Na última terça-feira, 18, o Ministério Público do Estado do Pará (MPPA) e o Tribunal de Justiça do Pará (TJPA) inocentaram, durante audiência virtual, Jaison Costa Serra, acusado de ter participação no crime. Ele era acusado de ter fornecido auxílio para outros acusados que teriam se reunido em sua panificadora antes e depois do crime. O empresário ficou preso, segundo a defesa, inocentemente por sete meses. “O Tribunal de Justiça do Pará reconheceu que as provas que existiam no processo demonstravam que Jaison não participou da Chacina do Guamá, pois não participou das reuniões antes e depois do crime, que as reuniões não ocorreram dentro de sua padaria e que a arma que foi apreendida com ele não foi utilizada nos crimes”, disseram os advogados de Jaison, Lucas Sá Souza e Luana Miranda Leal.
Segundo o advogado, o próximo passo para Jaison é que a Justiça determine a retirada da tornozeleira eletrônica “para que ele possa voltar a ter uma vida digna de um homem inocente”. Com relação aos demais acusados, será aberto um prazo para que eles decidam se irão recorrer da decisão do Tribunal de Justiça que os manteve pronunciados ou se irão para o julgamento perante o Tribunal do Júri.

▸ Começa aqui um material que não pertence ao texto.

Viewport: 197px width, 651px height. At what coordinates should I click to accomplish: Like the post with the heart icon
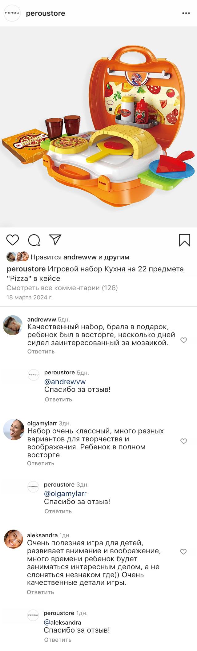click(13, 240)
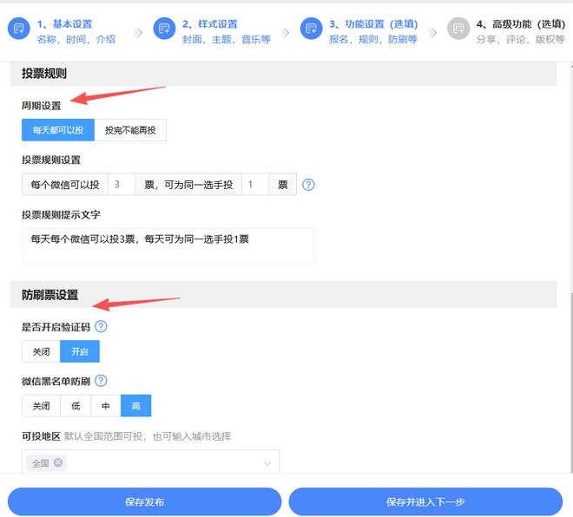The image size is (573, 517).
Task: Remove the 全国 region tag
Action: click(58, 462)
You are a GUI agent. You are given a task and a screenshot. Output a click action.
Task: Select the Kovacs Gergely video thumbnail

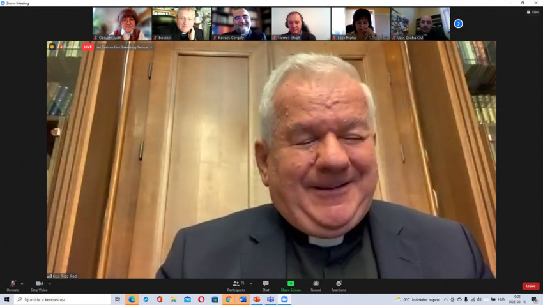click(x=240, y=24)

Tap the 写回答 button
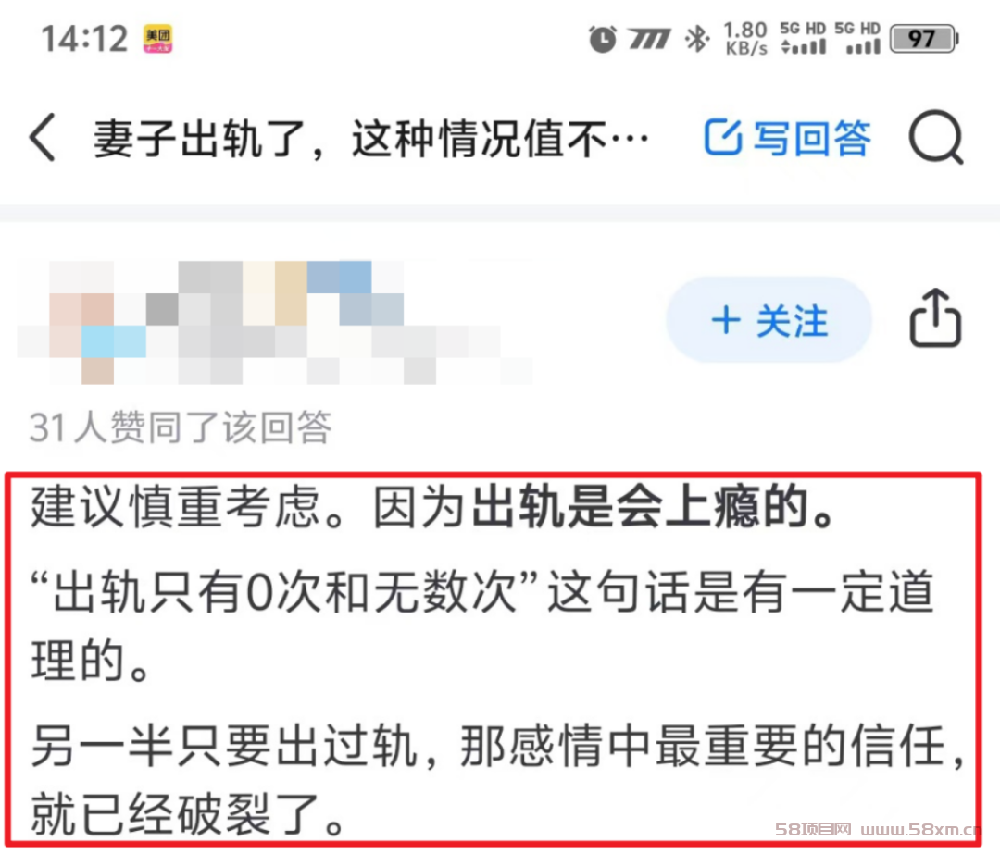[x=787, y=138]
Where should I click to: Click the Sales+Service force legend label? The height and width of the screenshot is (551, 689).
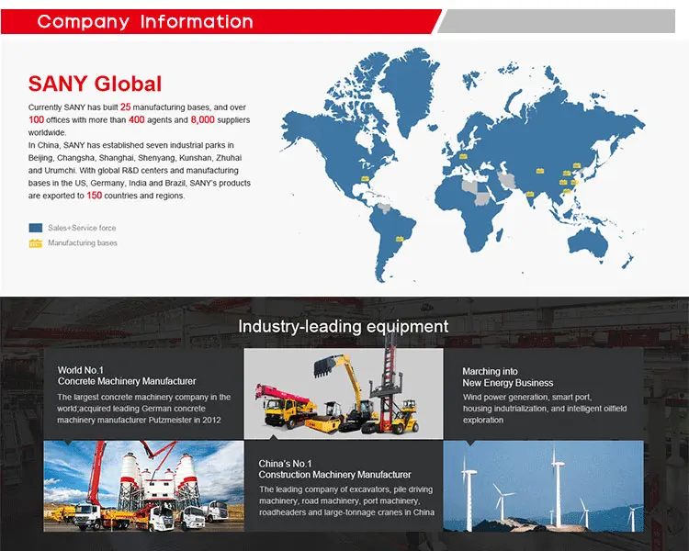coord(82,228)
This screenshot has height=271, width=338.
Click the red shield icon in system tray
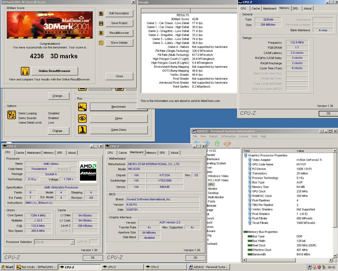point(319,267)
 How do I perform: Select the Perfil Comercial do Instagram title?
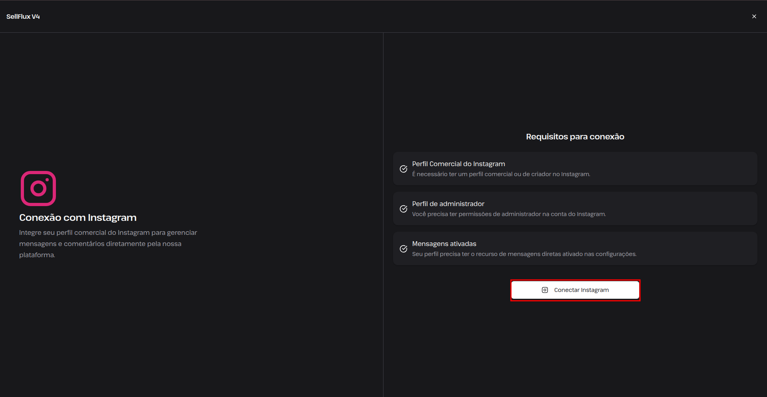pos(459,164)
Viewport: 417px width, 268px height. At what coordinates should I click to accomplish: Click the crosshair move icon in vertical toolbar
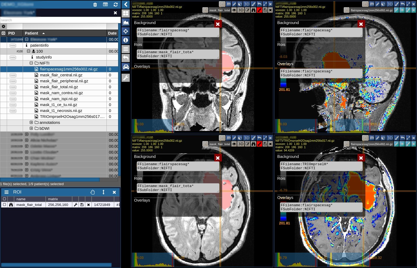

A Promotoria de Justiça Militar acusou quatro militares de integrarem o grupo que matou 11 pessoas. Eles negaram a prática dos crimes. As investigações indicam para uma disputa por territórios. O bar seria um ponto de encontro de traficantes de drogas. No dia 6 de julho do ano passado, os homens foram julgados, apenas pelos crimes que são julgados pela Justiça Militar. A Promotoria solicitou a expulsão dos quatro acusados. O juiz presidente pediu pela exclusão dos dois condenados, porém, o conselho negou a expulsão dos militares. Ainda não há data marcada para o julgamento pelo crime de homicídio, que será pela Justiça comum, e todos estão em liberdade.